使用循环的Python程序

Question

Given this Python program:

  num = input("Enter a number: ")
  result = 1024
  for i in range(num):
     result = result / 2
  print result

If the number you enter is 4, why is the output of this program 64?

Answer 1

Trace through the program to see what happens. range(num) here is range(4) , which gives the values 0, 1, 2, and 3.

When i = 0, we divide 1024 by 2 to get 512.

When i = 1, we divide 512 by 2 to get 256.

When i = 2, we divide 256 by 2 to get 128.

When i = 3, we divide 128 by 2 to get 64.

And voila! There's your 64.

More generally, each iteration of the loop will divide result by 2, so after num iterations of the loop, result will be 1024 / 2 ^num . Since 1024 = 2 ¹⁰ , this means that the result is 2 ¹⁰ / 2 ^num = 2 ^{10 - num} . That said, if num > 10 , because result is an integer, Python will round down to zero.

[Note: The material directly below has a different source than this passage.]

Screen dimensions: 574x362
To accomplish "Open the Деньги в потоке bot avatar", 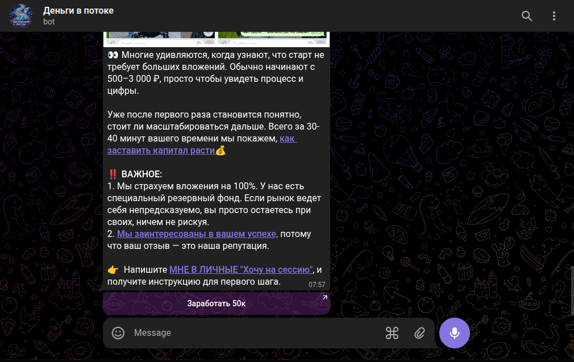I will [21, 16].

In other words:

• If the number entered is negative, range(num) is the empty range and the program prints 1024.
• If the number entered is in the range of 0 to 10, the result is 2 ^{10 - num} .
• If the number entered is greater than 10, the result is 0.

Hope this helps!

Answer 2

You can see what's happening by simply adding some debug statements to your code:

num = input("Enter a number: ")
result = 1024
print "Starting result %d"%(result)
print range(num)
for i in range(num):
    result = result / 2
    print "Looping result %d"%(result)
print result

If you run that and enter 4, you'll see:

Enter a number: 4
Starting result 1024
[0, 1, 2, 3]
Looping result 512
Looping result 256
Looping result 128
Looping result 64
64

The reason is that range(4) gives you the list [0,1,2,3] with four elements in it, so that's how many times the body of the loop is being executed.

On each execution of the body, you simply halve the current value of the result:

iteration 1, 1024 -> 512
iteration 2,  512 -> 256
iteration 3,  256 -> 128
iteration 4,  128 ->  64